[Start Dataset content]

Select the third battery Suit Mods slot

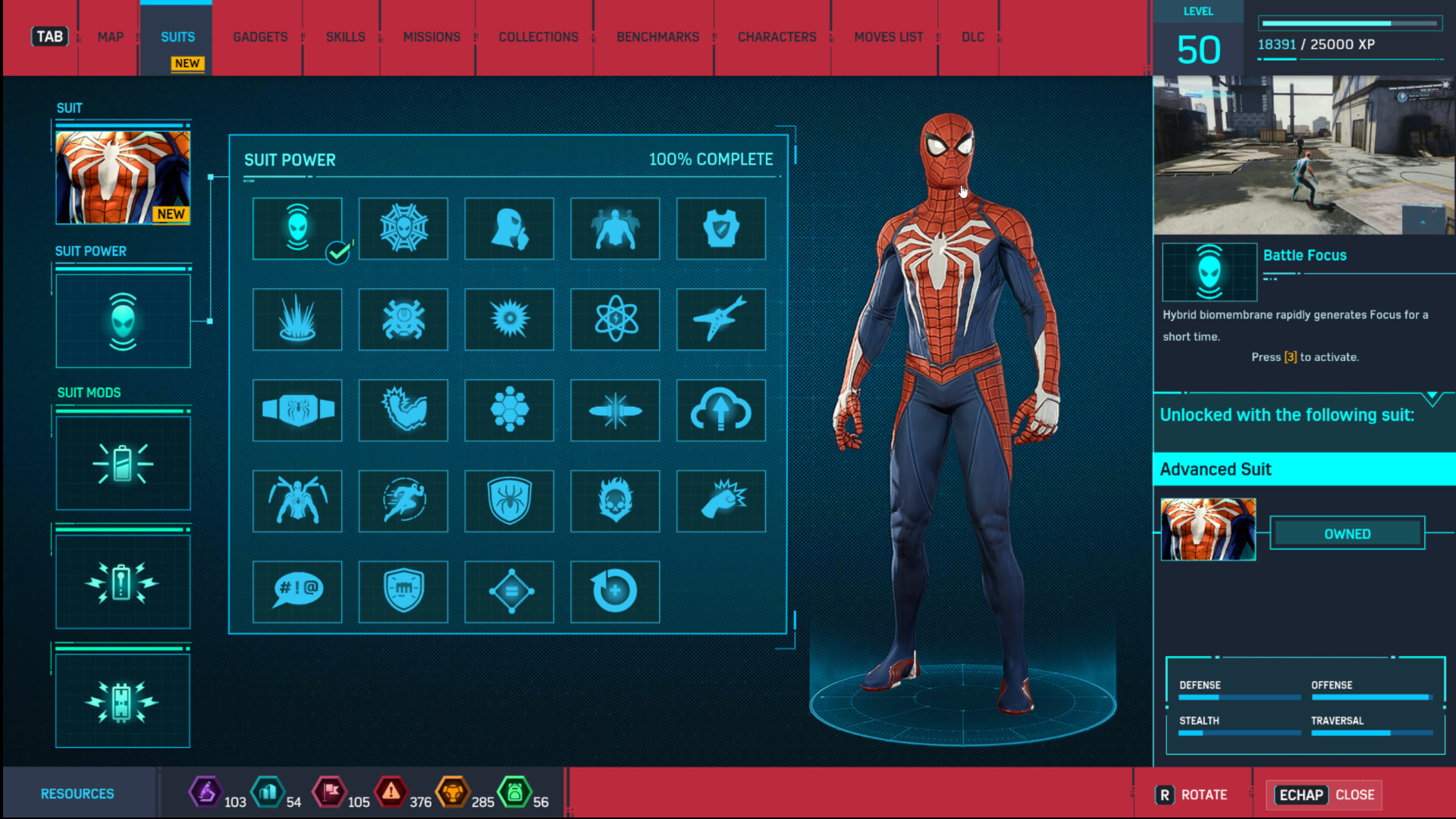tap(122, 699)
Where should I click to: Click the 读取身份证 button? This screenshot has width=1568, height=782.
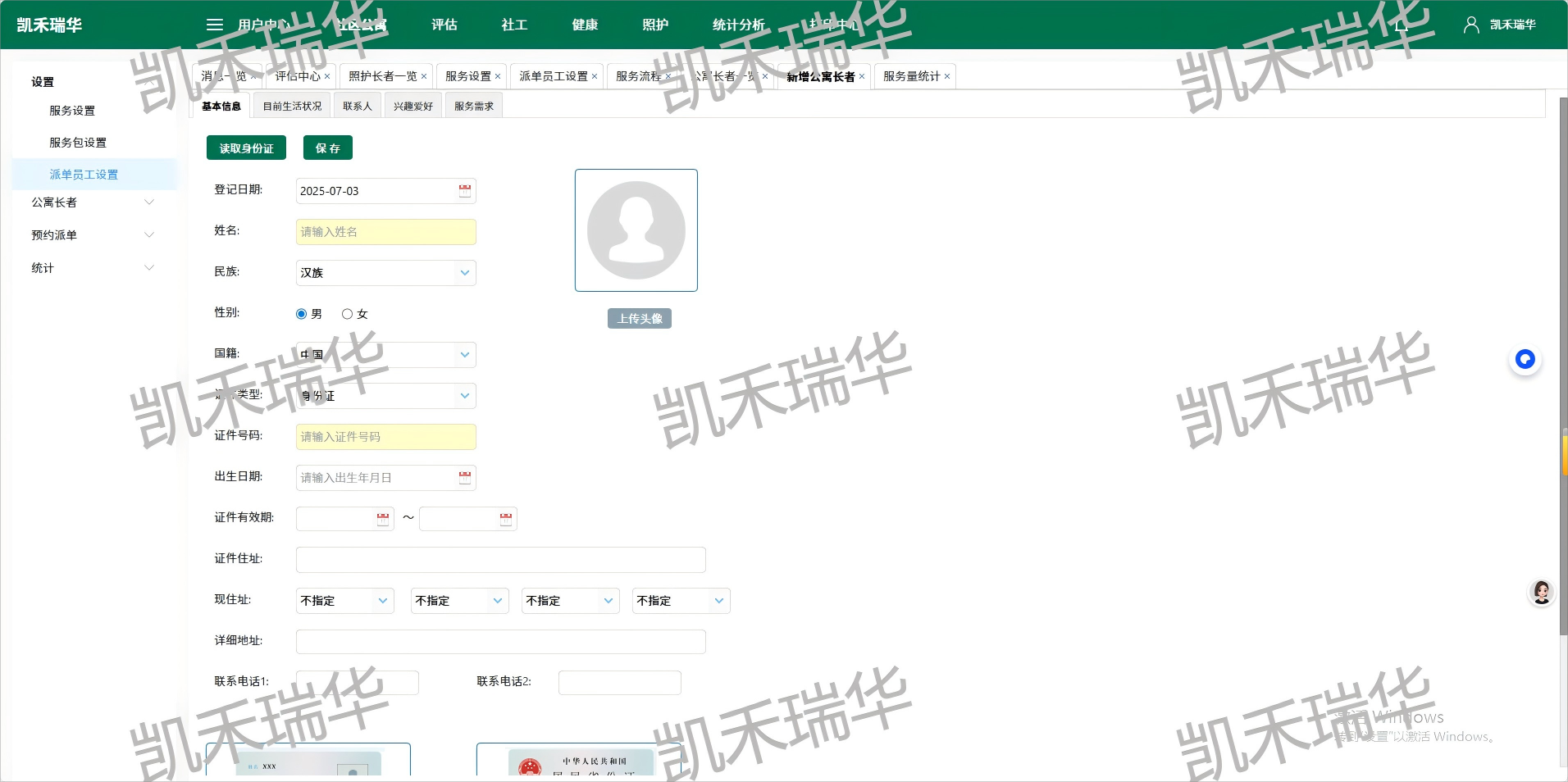pyautogui.click(x=246, y=148)
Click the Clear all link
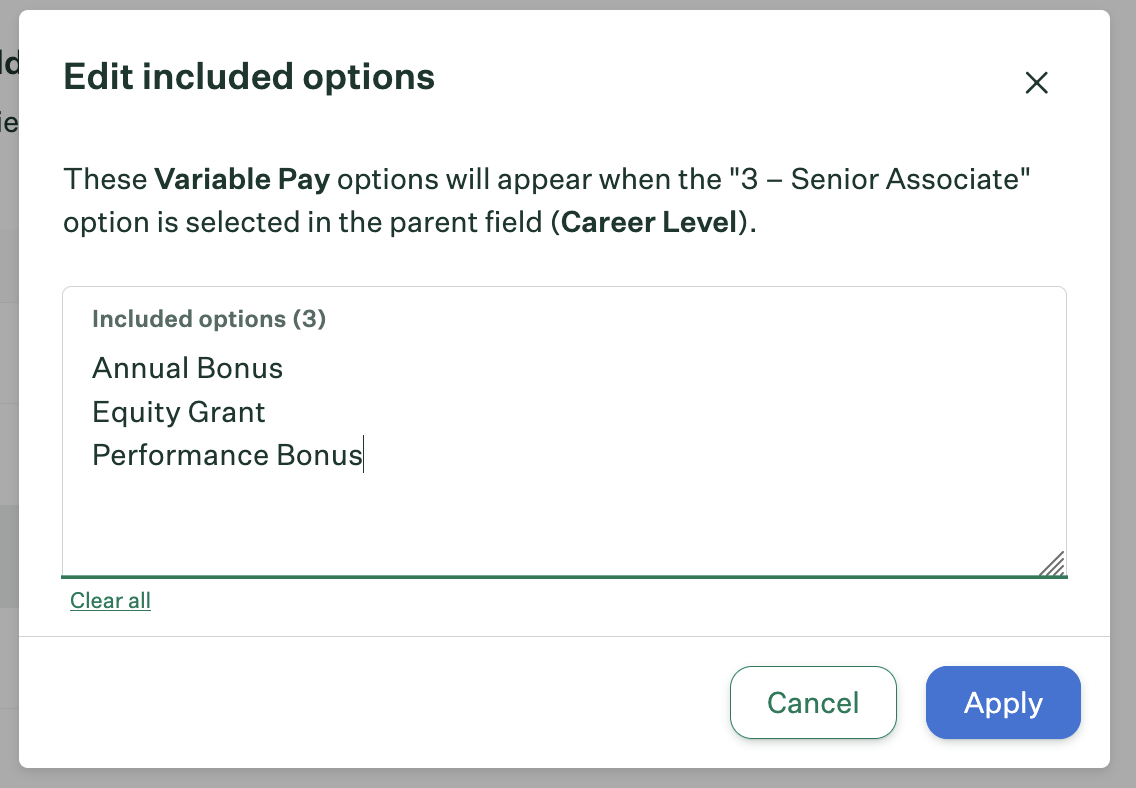The width and height of the screenshot is (1136, 788). (x=110, y=600)

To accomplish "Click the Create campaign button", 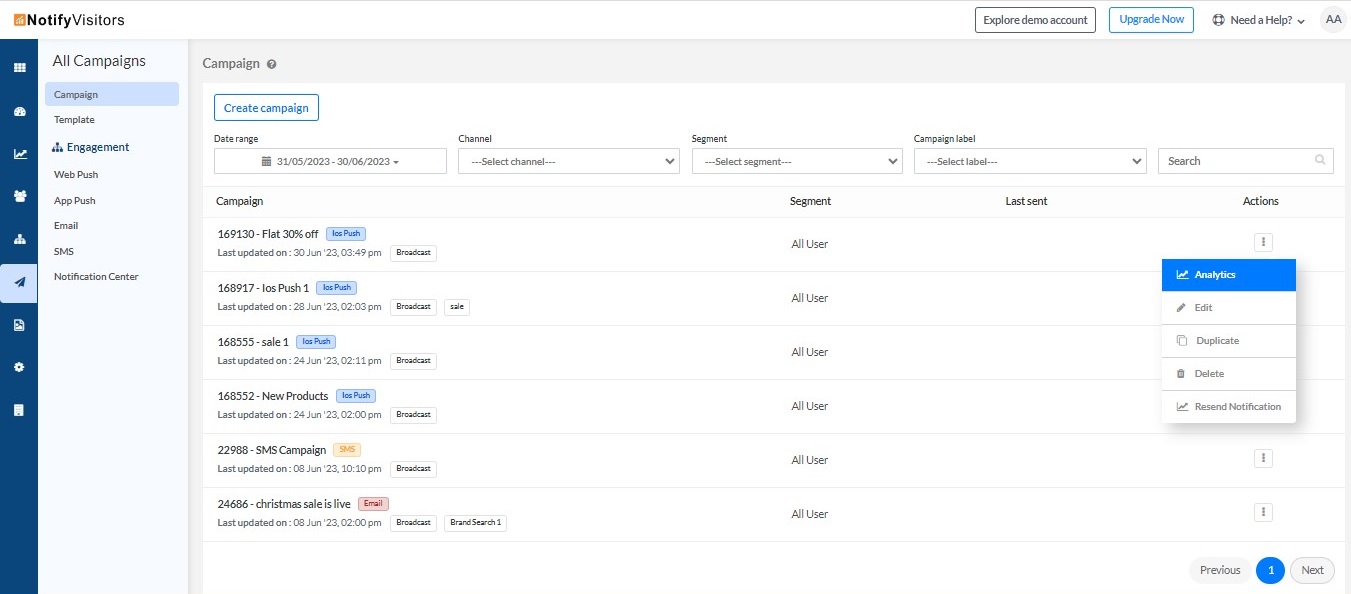I will (266, 108).
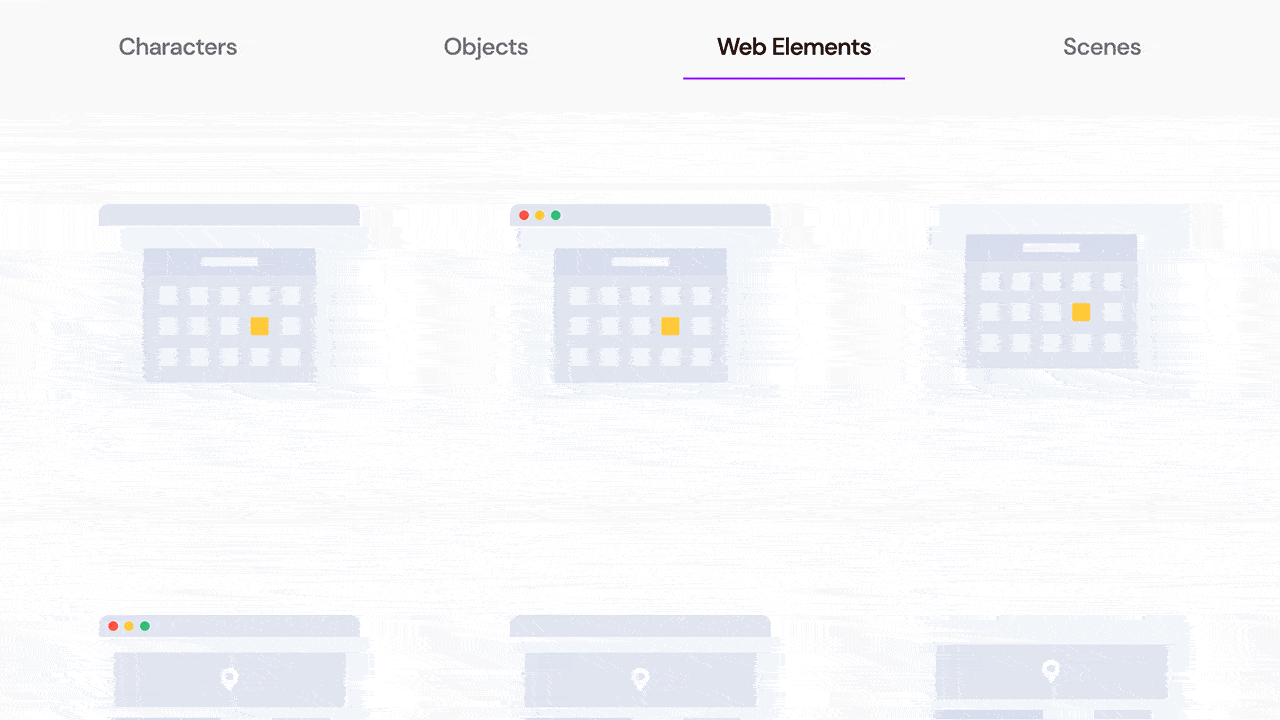The image size is (1280, 720).
Task: Click red dot on calendar browser window
Action: [524, 215]
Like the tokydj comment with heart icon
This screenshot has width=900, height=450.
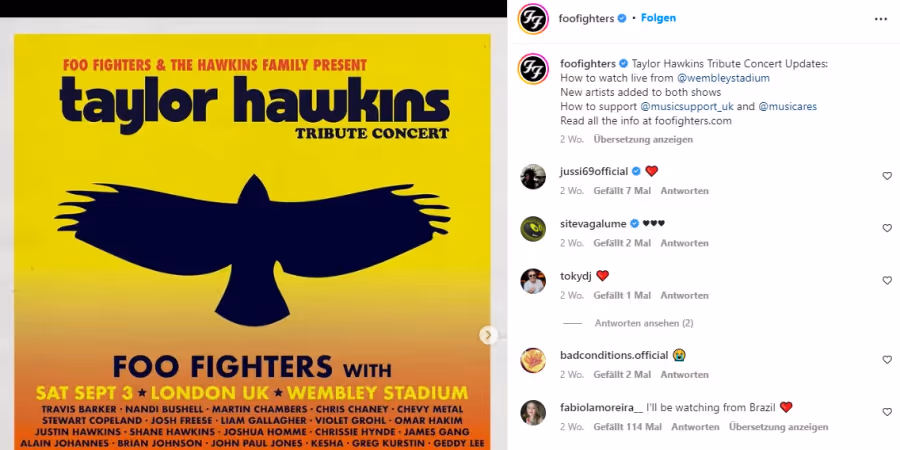click(887, 281)
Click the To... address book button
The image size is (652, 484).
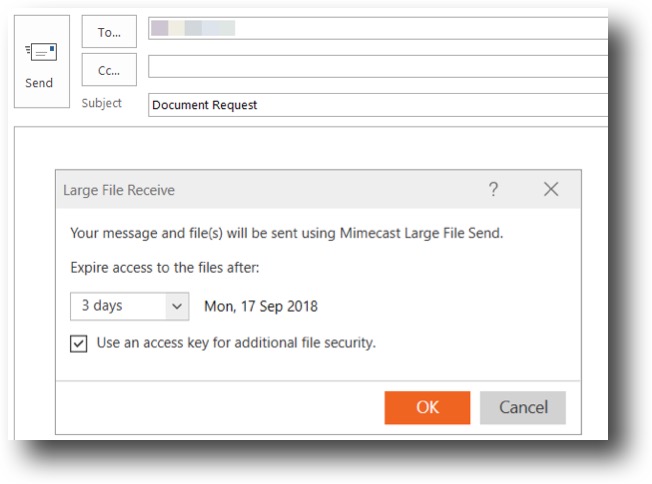[x=108, y=32]
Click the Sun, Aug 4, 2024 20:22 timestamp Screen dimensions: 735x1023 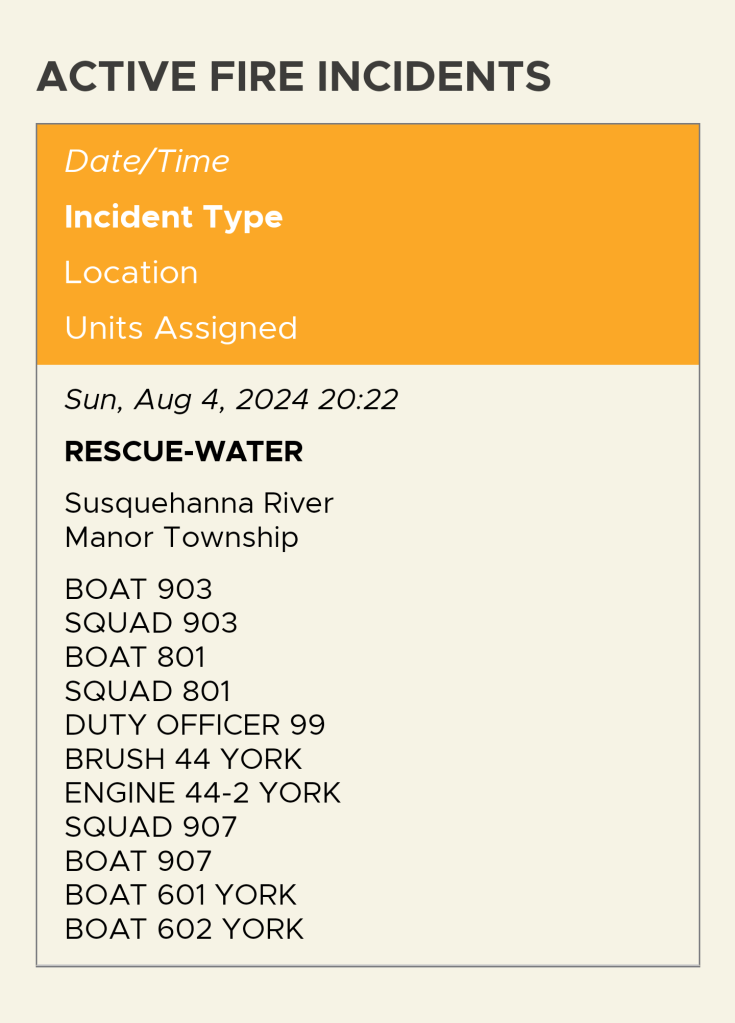(231, 401)
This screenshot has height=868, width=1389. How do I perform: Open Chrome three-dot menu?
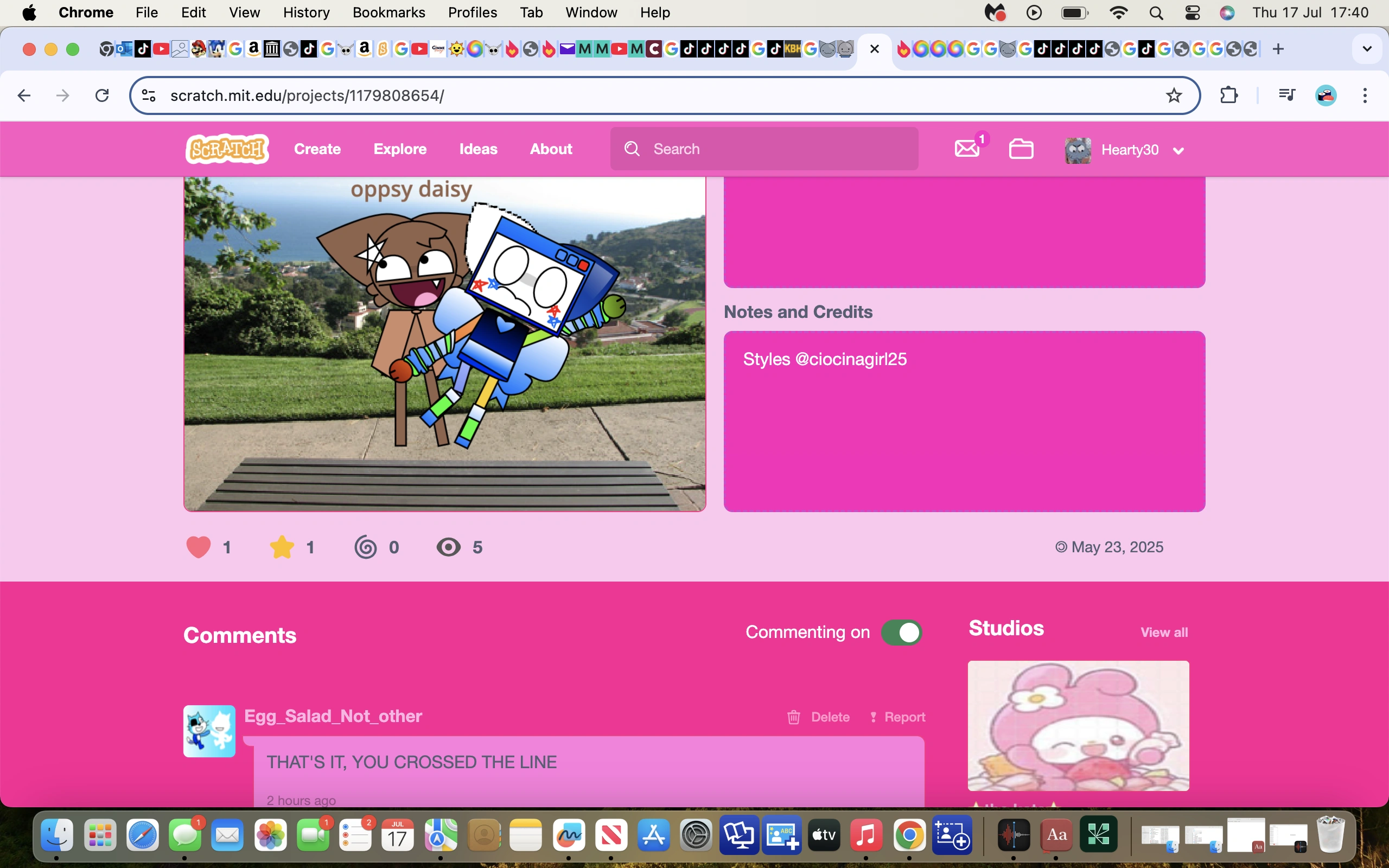click(1365, 95)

[End Dataset content]

Exercise task:
Reproduce the stretch of the listing from the line containing "Where should I" through the line containing "The width and" word for word, omitting the pictures.

Output:
Where should I click to: Click the 读取身份证 button? This screenshot has width=1568, height=782.
pyautogui.click(x=246, y=148)
Click the Clear all link
The width and height of the screenshot is (1136, 788). (x=110, y=600)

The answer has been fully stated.